● Directions for this task
Each entry has to be copied exactly, with nothing missed.

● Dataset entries
###
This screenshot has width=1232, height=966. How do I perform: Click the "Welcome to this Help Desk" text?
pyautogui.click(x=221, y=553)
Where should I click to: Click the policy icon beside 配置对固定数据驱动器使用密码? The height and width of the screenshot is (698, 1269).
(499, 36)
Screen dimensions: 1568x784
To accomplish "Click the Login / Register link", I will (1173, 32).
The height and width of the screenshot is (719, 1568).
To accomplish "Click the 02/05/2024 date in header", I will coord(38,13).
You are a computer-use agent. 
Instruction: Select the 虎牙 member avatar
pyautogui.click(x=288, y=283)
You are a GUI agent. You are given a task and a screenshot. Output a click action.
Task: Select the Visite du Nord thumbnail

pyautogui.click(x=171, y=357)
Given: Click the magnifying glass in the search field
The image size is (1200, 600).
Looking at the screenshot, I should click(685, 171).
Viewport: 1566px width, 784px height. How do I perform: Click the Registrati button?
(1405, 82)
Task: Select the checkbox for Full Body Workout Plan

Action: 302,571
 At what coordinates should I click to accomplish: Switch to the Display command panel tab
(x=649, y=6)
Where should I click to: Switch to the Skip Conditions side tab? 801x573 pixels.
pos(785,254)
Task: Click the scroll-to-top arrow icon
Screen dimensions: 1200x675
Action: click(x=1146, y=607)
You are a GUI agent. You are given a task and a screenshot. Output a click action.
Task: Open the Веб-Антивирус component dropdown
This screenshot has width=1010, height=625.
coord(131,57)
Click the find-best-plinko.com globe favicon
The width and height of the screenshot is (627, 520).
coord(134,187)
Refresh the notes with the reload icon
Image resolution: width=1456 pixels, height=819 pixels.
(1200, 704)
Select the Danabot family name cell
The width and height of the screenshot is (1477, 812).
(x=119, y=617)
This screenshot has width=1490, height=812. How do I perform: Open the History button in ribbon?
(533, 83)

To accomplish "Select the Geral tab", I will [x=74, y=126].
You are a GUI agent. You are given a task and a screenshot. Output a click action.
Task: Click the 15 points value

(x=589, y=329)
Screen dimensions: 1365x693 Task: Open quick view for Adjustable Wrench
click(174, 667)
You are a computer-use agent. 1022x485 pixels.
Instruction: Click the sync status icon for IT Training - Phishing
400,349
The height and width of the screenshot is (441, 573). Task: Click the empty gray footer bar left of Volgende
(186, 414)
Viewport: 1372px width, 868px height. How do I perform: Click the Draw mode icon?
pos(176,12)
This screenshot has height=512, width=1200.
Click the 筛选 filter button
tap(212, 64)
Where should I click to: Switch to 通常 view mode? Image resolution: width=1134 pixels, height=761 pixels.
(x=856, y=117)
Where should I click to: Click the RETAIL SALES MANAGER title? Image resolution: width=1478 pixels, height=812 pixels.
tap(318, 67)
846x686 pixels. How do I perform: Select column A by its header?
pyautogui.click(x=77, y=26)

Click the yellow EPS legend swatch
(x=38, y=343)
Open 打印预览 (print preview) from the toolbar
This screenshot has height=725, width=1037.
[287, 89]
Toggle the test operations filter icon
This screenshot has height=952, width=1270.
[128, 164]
###
● Task output
This screenshot has width=1232, height=966. How do I perform: Click the "Welcome to this Help Desk" text?
pyautogui.click(x=221, y=553)
Where should I click to: Click the policy icon beside 配置对固定数据驱动器使用密码? The height and width of the screenshot is (698, 1269).
(499, 36)
Screen dimensions: 1568x784
To accomplish "Click the Login / Register link", I will (1173, 32).
The height and width of the screenshot is (719, 1568).
To accomplish "Click the 02/05/2024 date in header", I will coord(38,13).
You are a computer-use agent. 
Instruction: Select the 虎牙 member avatar
pyautogui.click(x=288, y=283)
You are a GUI agent. You are given a task and a screenshot. Output a click action.
Task: Select the Visite du Nord thumbnail

pyautogui.click(x=171, y=357)
Given: Click the magnifying glass in the search field
The image size is (1200, 600).
Looking at the screenshot, I should click(685, 171).
Viewport: 1566px width, 784px height. How do I perform: Click the Registrati button?
(1405, 82)
Task: Select the checkbox for Full Body Workout Plan

Action: 302,571
 At what coordinates should I click to accomplish: Switch to the Display command panel tab
(x=649, y=6)
Where should I click to: Switch to the Skip Conditions side tab? 801x573 pixels.
pos(785,254)
Task: Click the scroll-to-top arrow icon
Screen dimensions: 1200x675
Action: click(x=1146, y=607)
You are a GUI agent. You are given a task and a screenshot. Output a click action.
Task: Open the Веб-Антивирус component dropdown
This screenshot has width=1010, height=625.
coord(131,57)
Click the find-best-plinko.com globe favicon
The width and height of the screenshot is (627, 520).
coord(134,187)
Refresh the notes with the reload icon
Image resolution: width=1456 pixels, height=819 pixels.
(1200, 704)
Select the Danabot family name cell
The width and height of the screenshot is (1477, 812).
(x=119, y=617)
This screenshot has width=1490, height=812. How do I perform: Open the History button in ribbon?
(533, 83)

To accomplish "Select the Geral tab", I will [x=74, y=126].
You are a GUI agent. You are given a task and a screenshot. Output a click action.
Task: Click the 15 points value

(x=589, y=329)
Screen dimensions: 1365x693 Task: Open quick view for Adjustable Wrench
click(174, 667)
You are a computer-use agent. 1022x485 pixels.
Instruction: Click the sync status icon for IT Training - Phishing
400,349
The height and width of the screenshot is (441, 573). Task: Click the empty gray footer bar left of Volgende
(186, 414)
Viewport: 1372px width, 868px height. How do I perform: Click the Draw mode icon?
pos(176,12)
This screenshot has height=512, width=1200.
Click the 筛选 filter button
tap(212, 64)
Where should I click to: Switch to 通常 view mode? Image resolution: width=1134 pixels, height=761 pixels.
(x=856, y=117)
Where should I click to: Click the RETAIL SALES MANAGER title? Image resolution: width=1478 pixels, height=812 pixels.
tap(318, 67)
846x686 pixels. How do I perform: Select column A by its header?
pyautogui.click(x=77, y=26)

Click the yellow EPS legend swatch
(x=38, y=343)
Open 打印预览 (print preview) from the toolbar
This screenshot has height=725, width=1037.
[287, 89]
Toggle the test operations filter icon
This screenshot has height=952, width=1270.
[128, 164]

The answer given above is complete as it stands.